I also have another perfectly good set of excuses to shut down my workaholism. Outside the internet, “IRL” as it were, I’ve been taking on one of my greatest fears – bureaucracy – to apply for disability, insurance, and food stamps. Processes that terrify me so much that I need to lean on family and friends for moral support. I fret about paperwork, I agonize over phone calls, I panic through interviews. Crippling social anxiety is a real bastard.
And that’s been the other big shift over the past four years:
Accepting that I’m disabled.
I have a mental disability that prevents me from being gainfully employed. I haven’t received a formal diagnosis, and I’m wary of self-diagnosis, but the main driver is probably in the realm of complex PTSD manifesting as debilitating social anxiety. I can barely leave the house for more than 90 minutes at a time.
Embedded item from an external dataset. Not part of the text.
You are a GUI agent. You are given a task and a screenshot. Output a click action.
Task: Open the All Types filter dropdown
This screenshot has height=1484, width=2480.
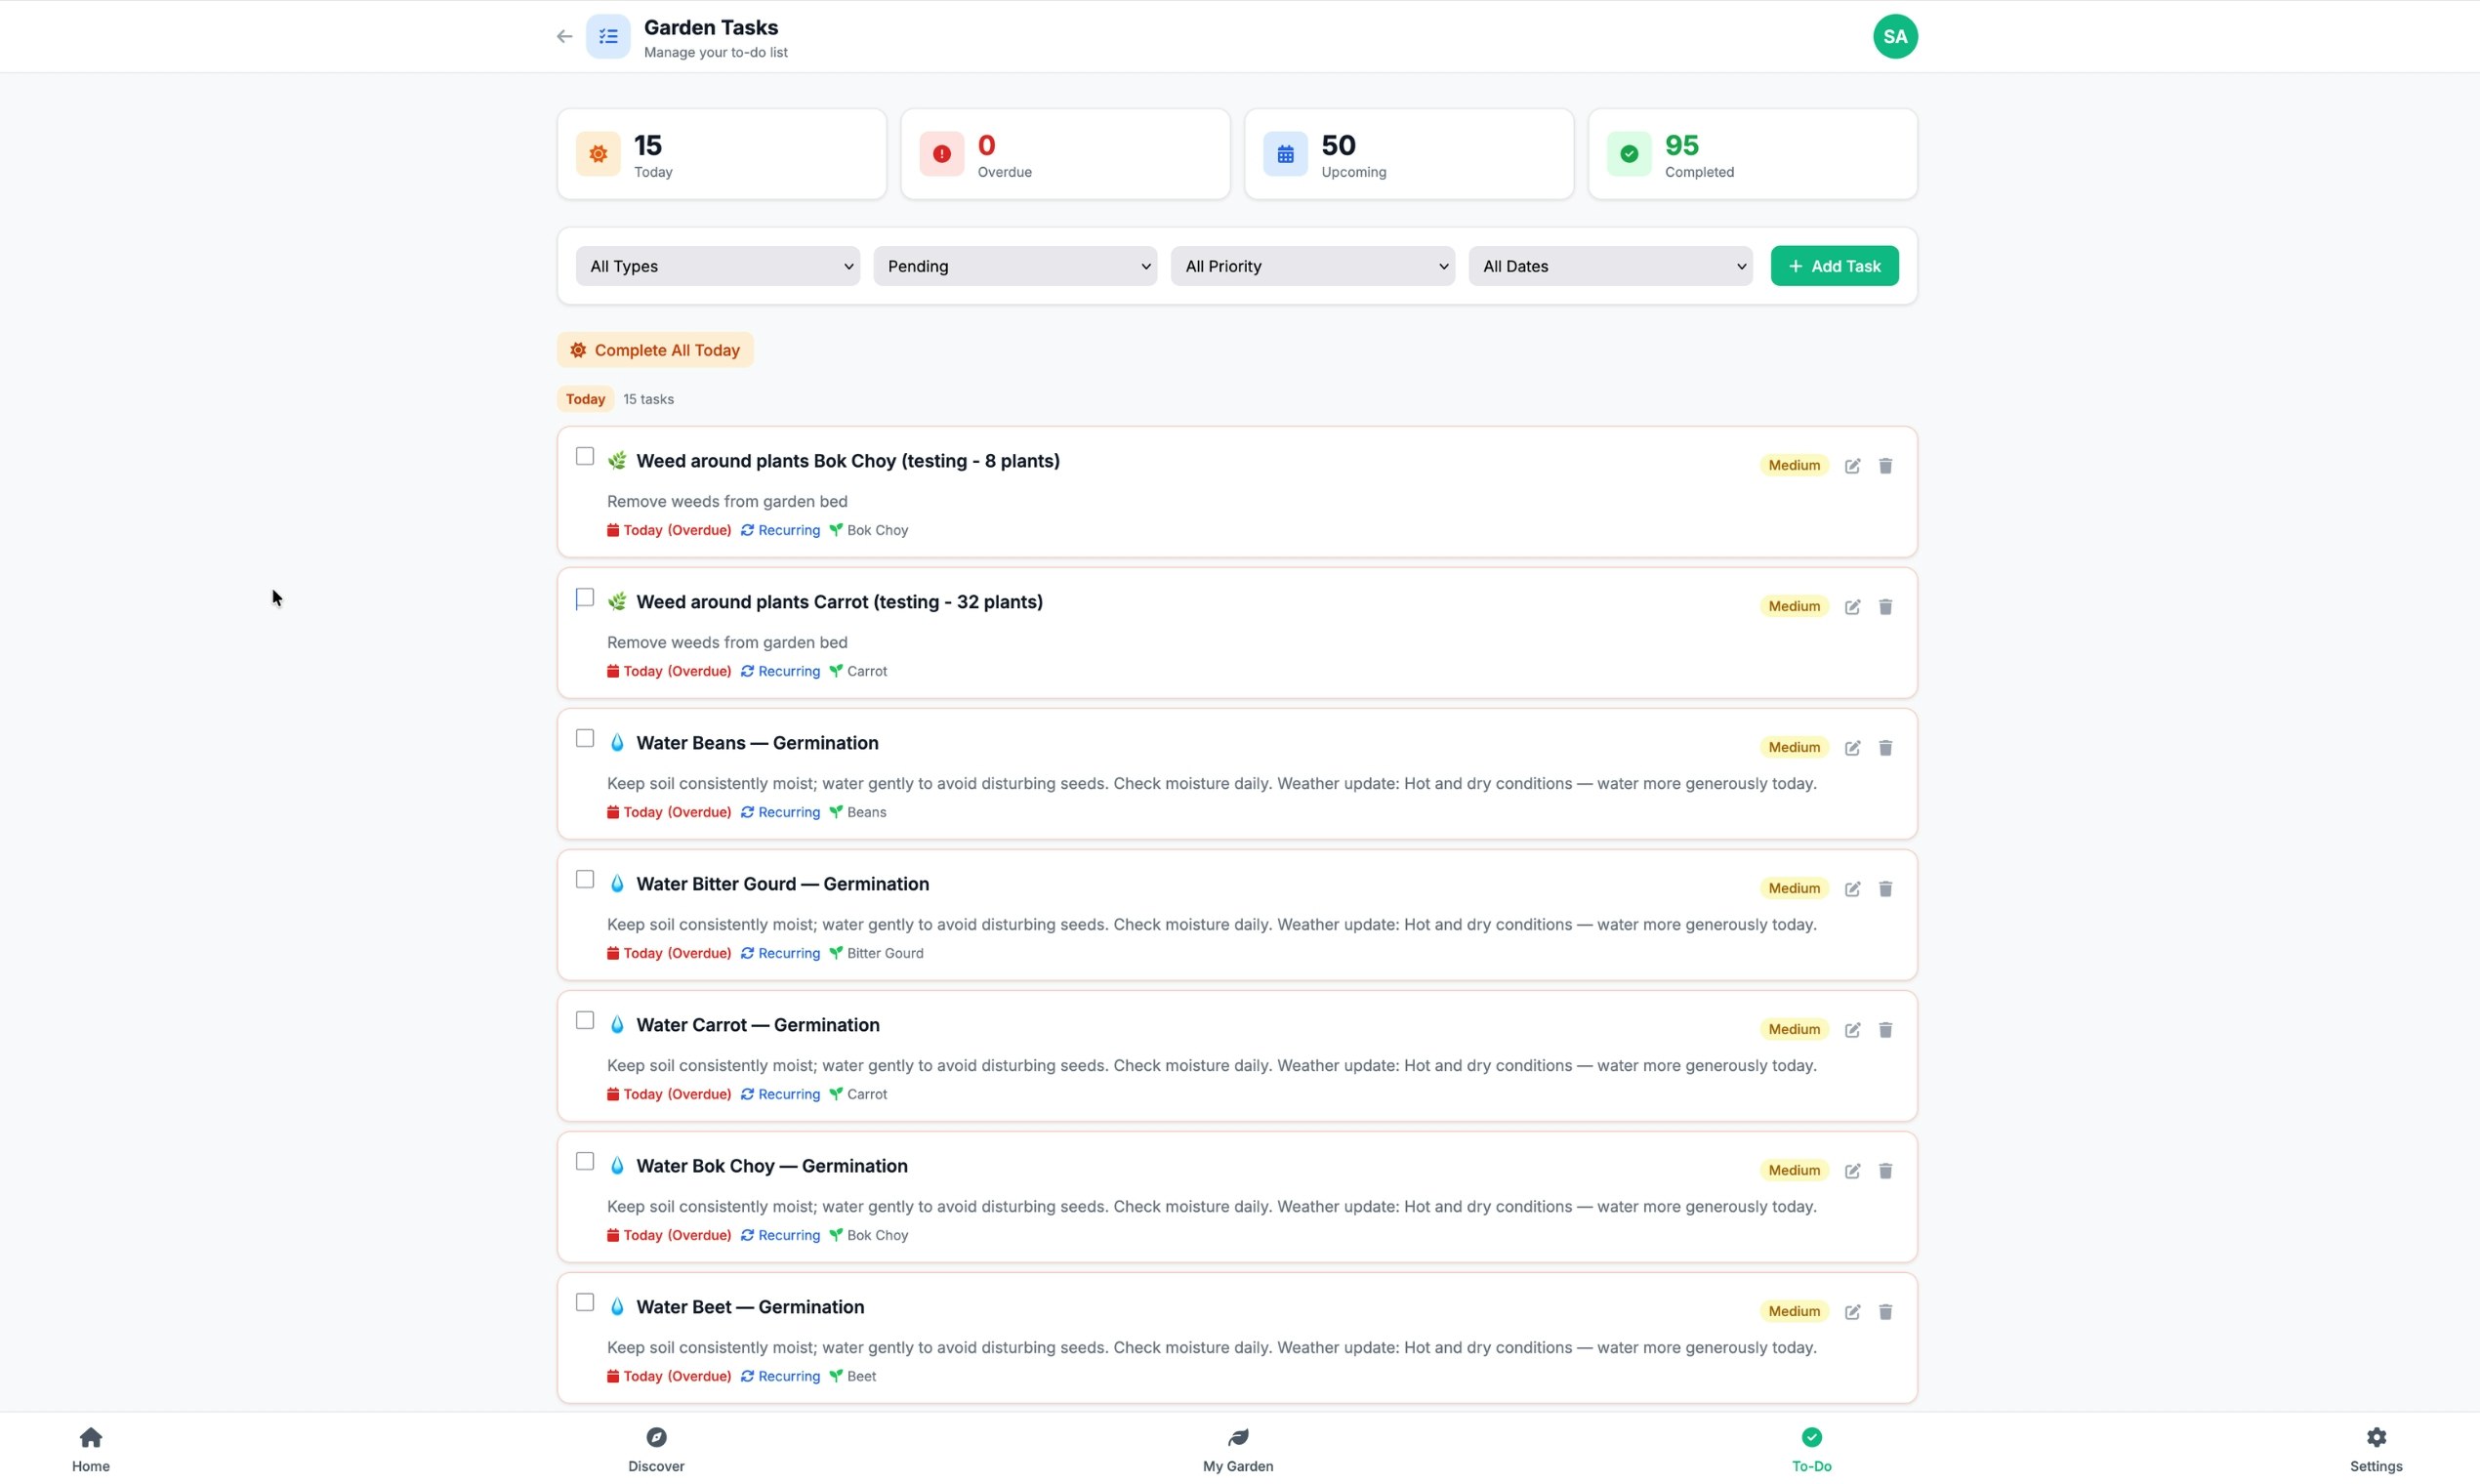pos(716,266)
Even doing livestreams saps all of my energy for the rest of the day. I live with someone who can trigger me at any time with his temper tantrums and cause panic attacks that last hours. And situations where I have to go to places where mistakes can be devastating and judgment can be swift and sudden – like, say, applying for government help, or going to the doctor? Oh boy, those are the worst.
But I’ve been slowly pushing through. I’ve finished my disability application and now I’m on a months-long waiting list for inspection. I’ve just renewed my state health insurance and food stamps. All thanks to the moral support of my friends, and a lot of help from my mom, frankly. I’ve been slowly learning to ask for help, and to accept my new “normal.”
I mean, in retrospect, some of you older folk reading this are just gonna be like, “Yep, that’s called being in your 30s.” I turn 32 tomorrow, in fact. (I usually do the State of the Spud on my birthday, but it’s been a rough month already and I’d prefer the actual day off.) And I don’t refute that. But I also still very much feel like a scared teenager frozen in arrested development who’s just now starting to thaw a little bit.
Yet strangely, overall, I think the trend is positive this year for ol’ Spud. Sure, there’s a lot I’m still struggling with, and overall I’m still just trying to survive, but… I’m more sure of myself in who I am and what I want to do than I was a few years ago. I am Newbiespud. I very much like to create compelling fanfiction across various mediums. I have a mental disability that’s not going away anytime soon. But, like… at least I know that.
I haven’t made as much progress as my old workaholic self would have liked, but I’ve still made significant progress. Baby steps work, y’all. Asking for help sometimes even works. Don’t let anyone tell you otherwise.
And as always, I wouldn’t be here still truckin’ without all of your support – you, the ones who’d bother to read a blog post from a D-list content creator. Thank you.